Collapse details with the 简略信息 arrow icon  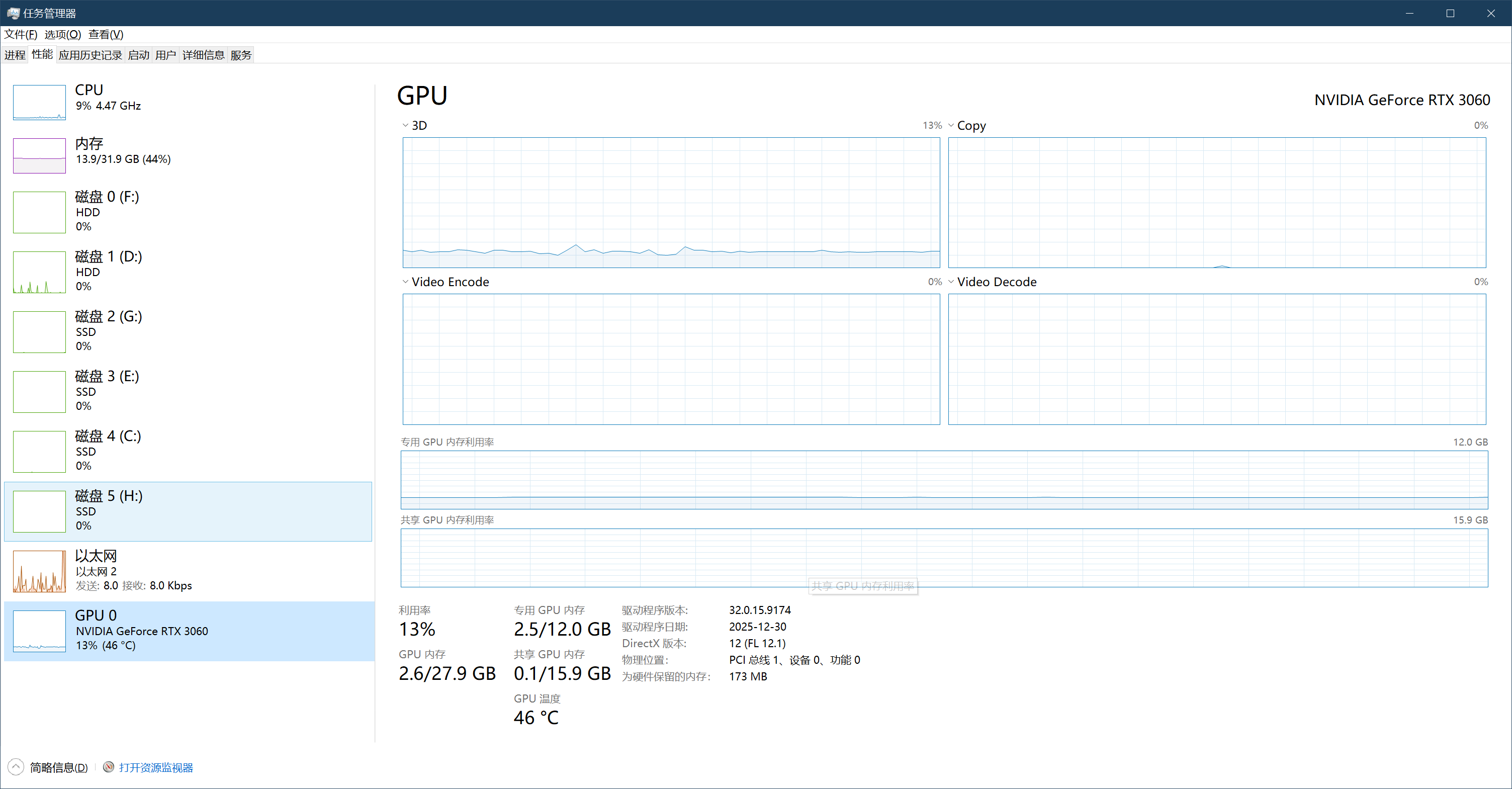[16, 767]
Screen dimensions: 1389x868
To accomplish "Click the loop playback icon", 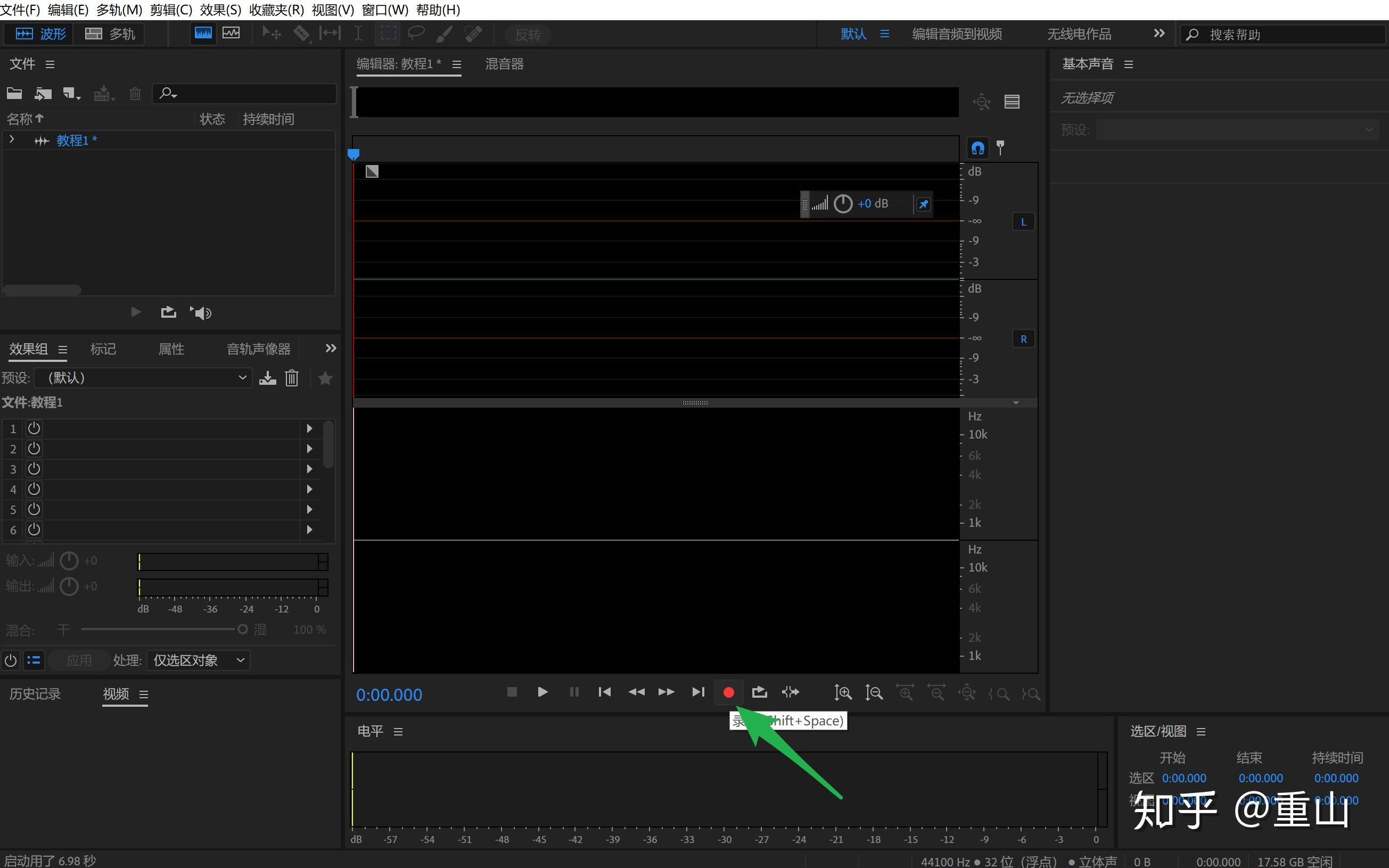I will (759, 692).
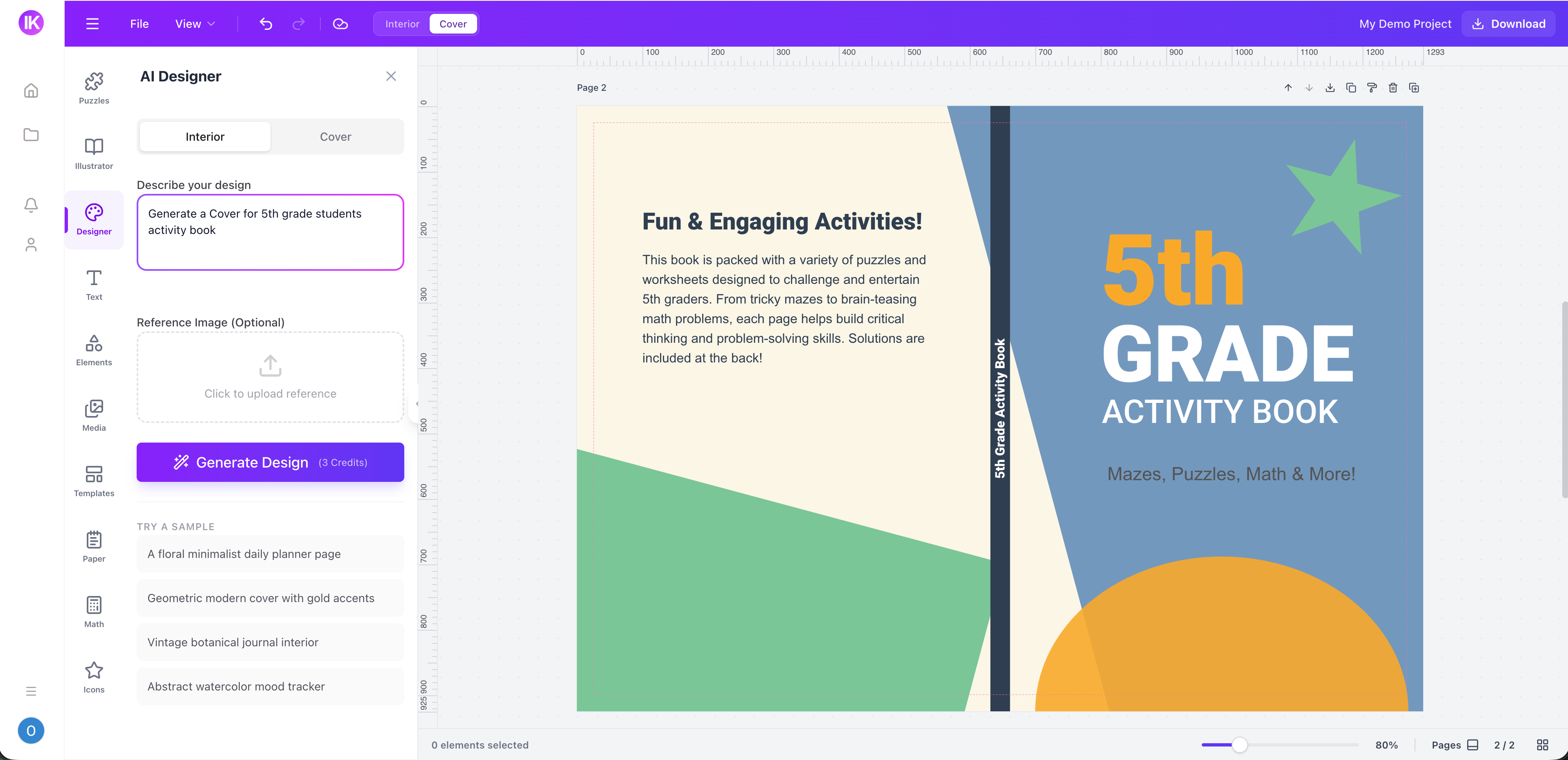Duplicate page using the copy-plus icon
1568x760 pixels.
coord(1413,88)
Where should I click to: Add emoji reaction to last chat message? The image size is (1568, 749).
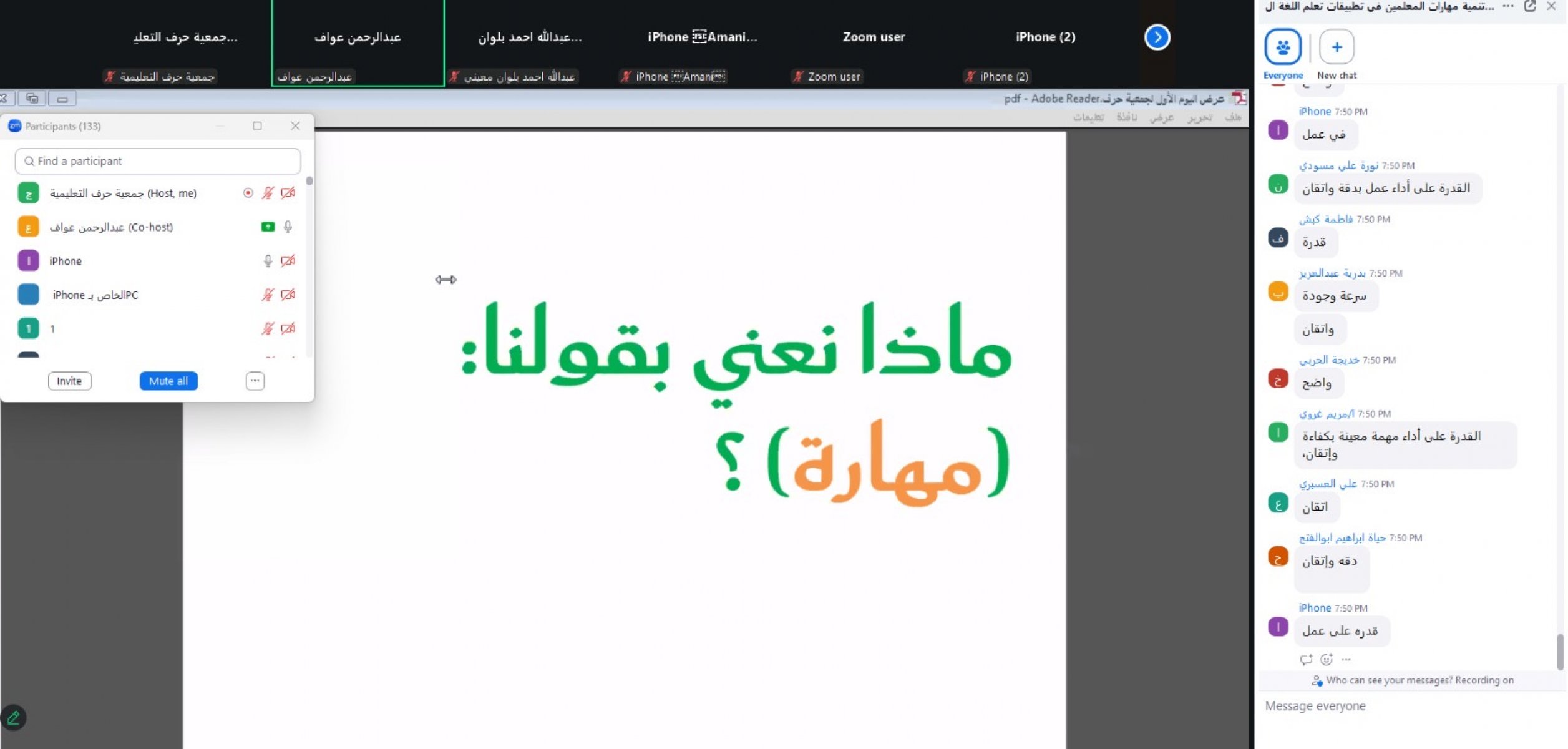1327,659
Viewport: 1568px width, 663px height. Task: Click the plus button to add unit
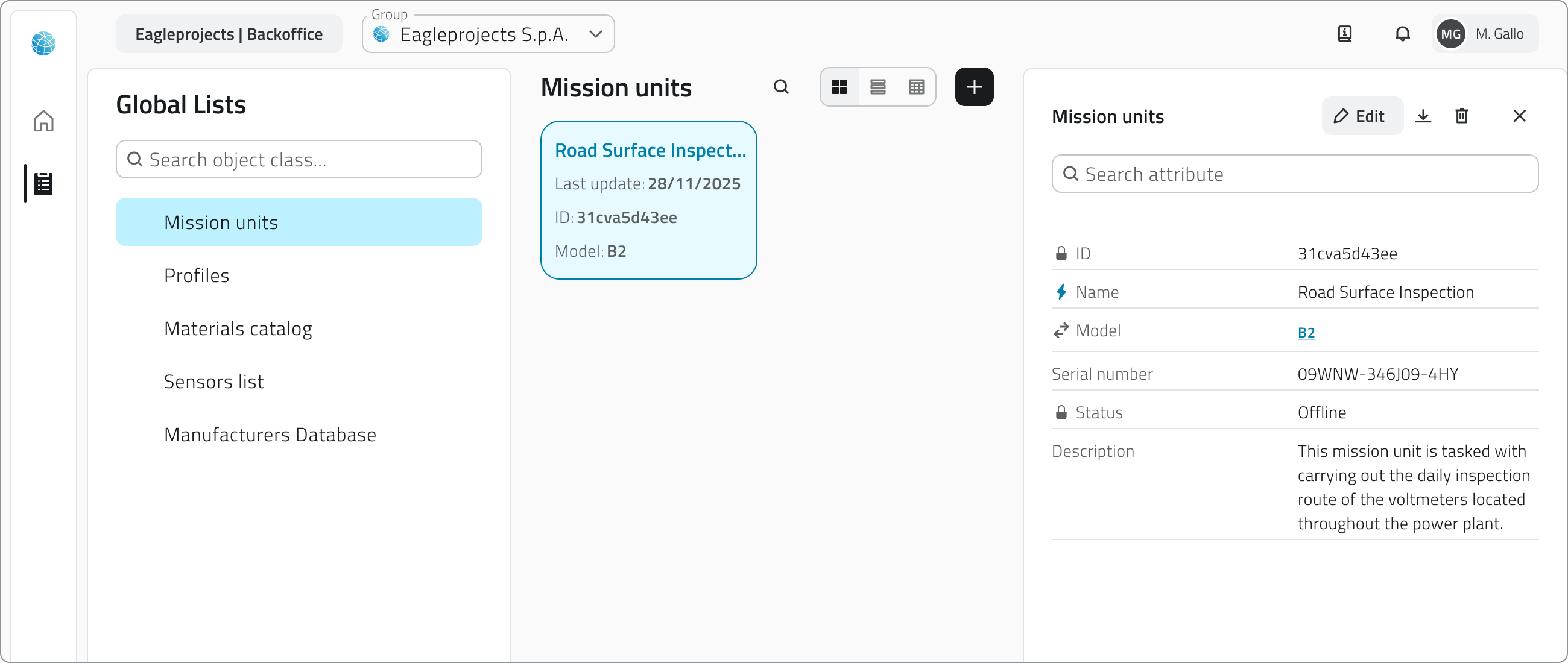tap(974, 87)
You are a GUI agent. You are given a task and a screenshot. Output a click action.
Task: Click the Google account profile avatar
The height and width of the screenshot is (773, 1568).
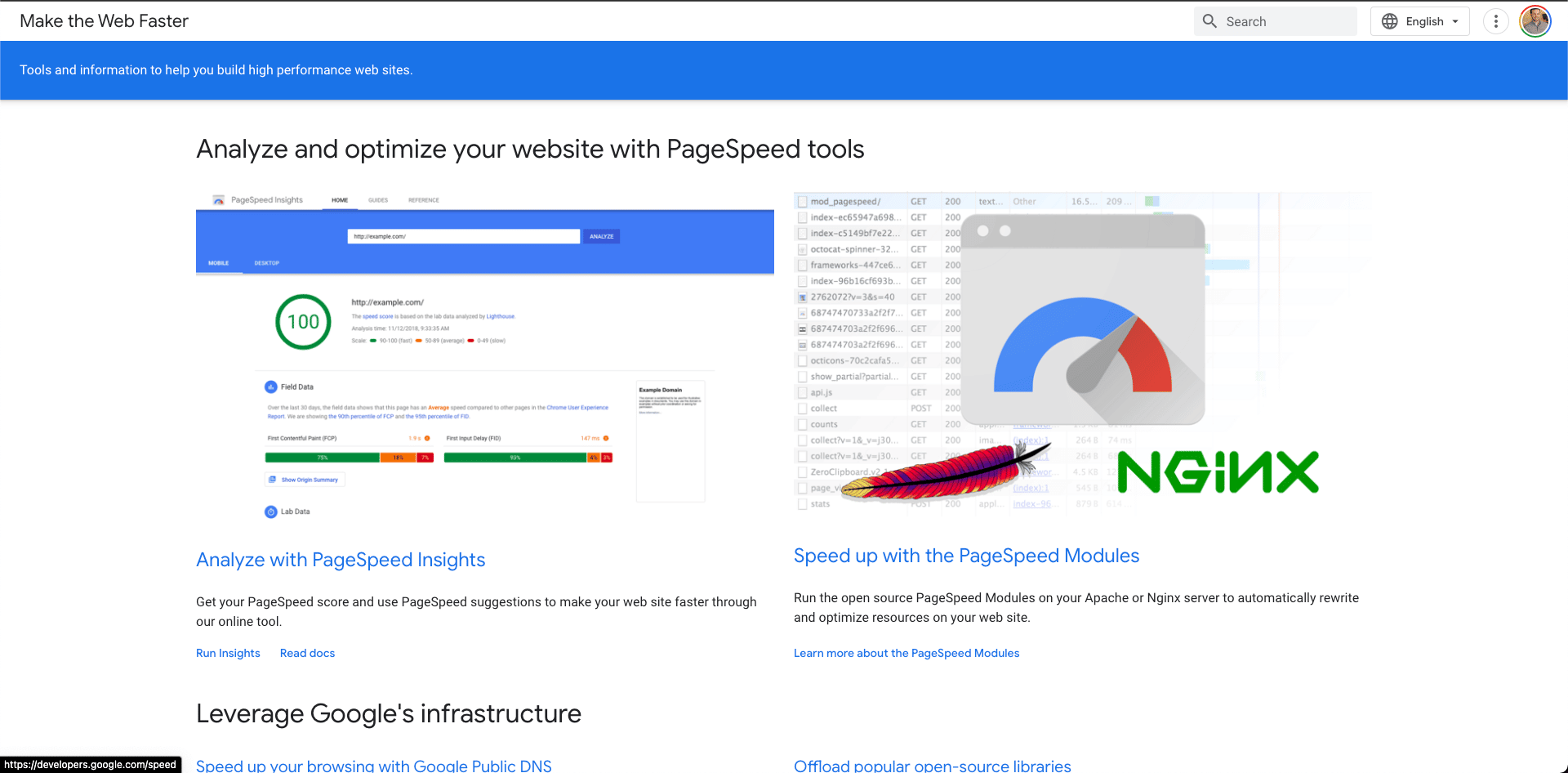[1535, 21]
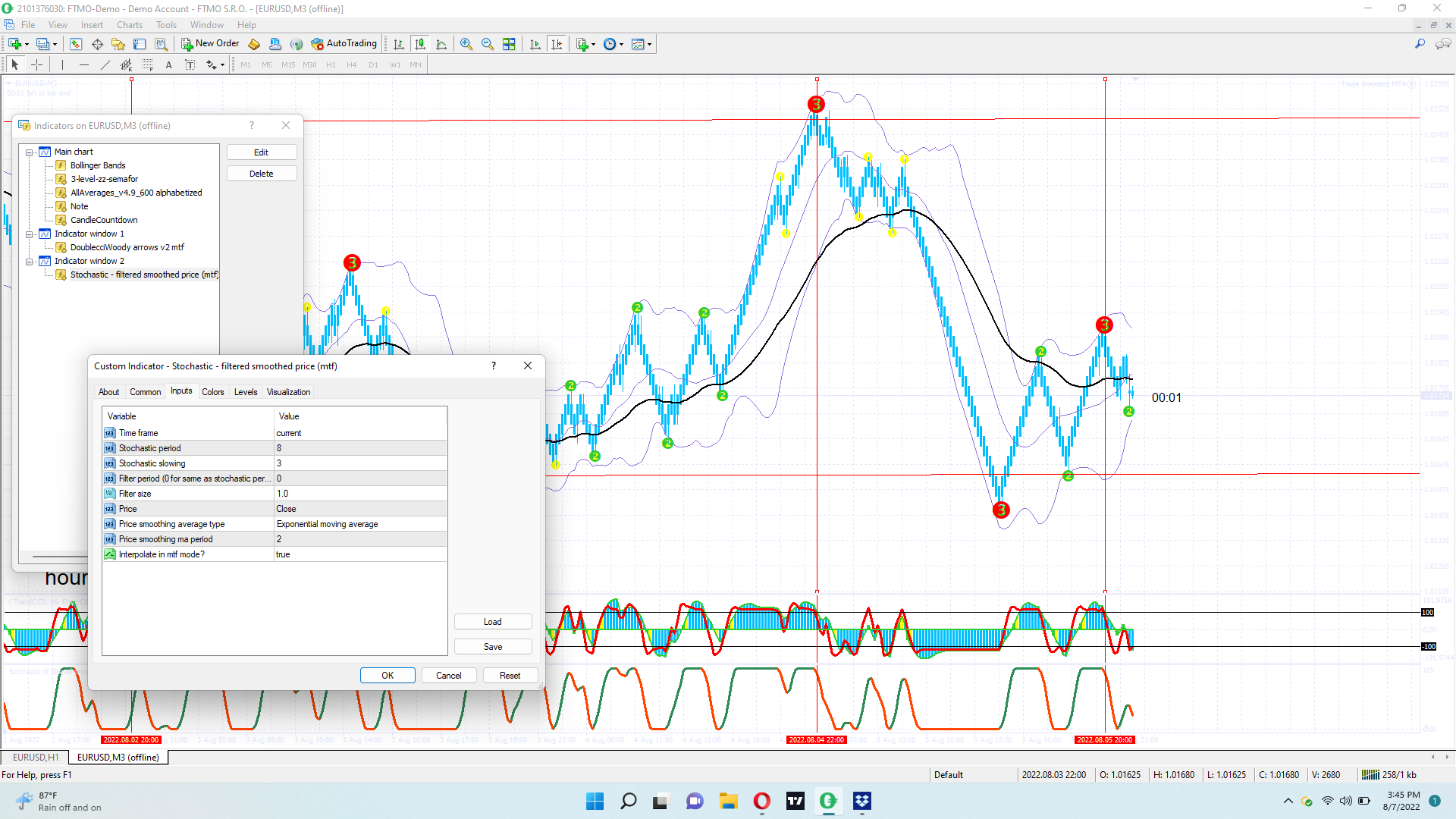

•••••

Assignment. The copy should begin at the line containing "You are a GUI" and end at the last line of the data above; please restate those lines word for word without the pictures.

Solution below.
You are a GUI agent. You are given a task and a screenshot. Output a click action.
Task: Click the Google account profile avatar
The height and width of the screenshot is (773, 1568).
[1535, 21]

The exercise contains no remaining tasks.